* ASSIGNMENT *
Every line of the data that includes "computer" should be copied out.

* GIVEN ENTRIES *
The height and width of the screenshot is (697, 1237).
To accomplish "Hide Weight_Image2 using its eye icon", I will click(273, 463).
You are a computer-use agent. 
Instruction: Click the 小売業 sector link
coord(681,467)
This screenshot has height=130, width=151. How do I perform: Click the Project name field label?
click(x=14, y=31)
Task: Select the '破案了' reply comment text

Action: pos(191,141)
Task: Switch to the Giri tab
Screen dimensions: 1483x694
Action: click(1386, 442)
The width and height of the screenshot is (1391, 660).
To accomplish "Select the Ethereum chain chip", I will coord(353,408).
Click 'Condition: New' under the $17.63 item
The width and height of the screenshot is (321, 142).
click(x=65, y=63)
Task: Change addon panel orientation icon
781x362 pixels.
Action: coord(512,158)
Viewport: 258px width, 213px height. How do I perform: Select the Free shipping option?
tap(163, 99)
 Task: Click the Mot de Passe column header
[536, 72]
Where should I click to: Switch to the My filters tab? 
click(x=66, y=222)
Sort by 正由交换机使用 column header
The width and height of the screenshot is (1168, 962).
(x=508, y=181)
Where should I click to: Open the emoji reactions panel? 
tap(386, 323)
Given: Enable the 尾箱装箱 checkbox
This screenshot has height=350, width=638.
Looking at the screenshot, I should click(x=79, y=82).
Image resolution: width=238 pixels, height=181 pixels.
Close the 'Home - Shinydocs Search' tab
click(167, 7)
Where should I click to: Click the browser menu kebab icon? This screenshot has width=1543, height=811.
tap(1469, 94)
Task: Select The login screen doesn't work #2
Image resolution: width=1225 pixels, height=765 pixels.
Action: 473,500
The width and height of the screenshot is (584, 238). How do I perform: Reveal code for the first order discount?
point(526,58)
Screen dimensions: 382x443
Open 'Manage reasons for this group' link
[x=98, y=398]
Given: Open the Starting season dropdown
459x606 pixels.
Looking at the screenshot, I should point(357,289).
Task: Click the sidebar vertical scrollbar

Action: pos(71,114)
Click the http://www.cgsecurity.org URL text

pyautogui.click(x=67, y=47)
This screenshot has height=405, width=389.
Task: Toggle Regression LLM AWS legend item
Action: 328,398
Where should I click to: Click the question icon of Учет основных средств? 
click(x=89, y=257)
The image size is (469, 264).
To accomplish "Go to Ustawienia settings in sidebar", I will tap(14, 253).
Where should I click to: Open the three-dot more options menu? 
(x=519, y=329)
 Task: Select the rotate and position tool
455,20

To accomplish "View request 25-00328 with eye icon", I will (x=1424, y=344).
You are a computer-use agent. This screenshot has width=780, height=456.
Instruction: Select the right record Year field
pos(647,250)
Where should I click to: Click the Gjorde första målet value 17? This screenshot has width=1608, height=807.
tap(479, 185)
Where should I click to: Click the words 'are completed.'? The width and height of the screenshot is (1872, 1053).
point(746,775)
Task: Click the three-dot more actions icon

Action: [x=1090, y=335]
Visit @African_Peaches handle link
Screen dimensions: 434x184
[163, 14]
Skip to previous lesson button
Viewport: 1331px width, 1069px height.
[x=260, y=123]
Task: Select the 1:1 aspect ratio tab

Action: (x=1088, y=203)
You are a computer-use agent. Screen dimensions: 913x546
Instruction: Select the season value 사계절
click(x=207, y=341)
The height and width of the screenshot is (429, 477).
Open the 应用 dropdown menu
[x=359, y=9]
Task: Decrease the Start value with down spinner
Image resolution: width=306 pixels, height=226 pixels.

* SOLUTION TO THIS TASK *
You are a computer-use agent. 
You are a computer-use agent. This screenshot has width=780, height=456.
You are a computer-use agent. Screen dimensions: 913x546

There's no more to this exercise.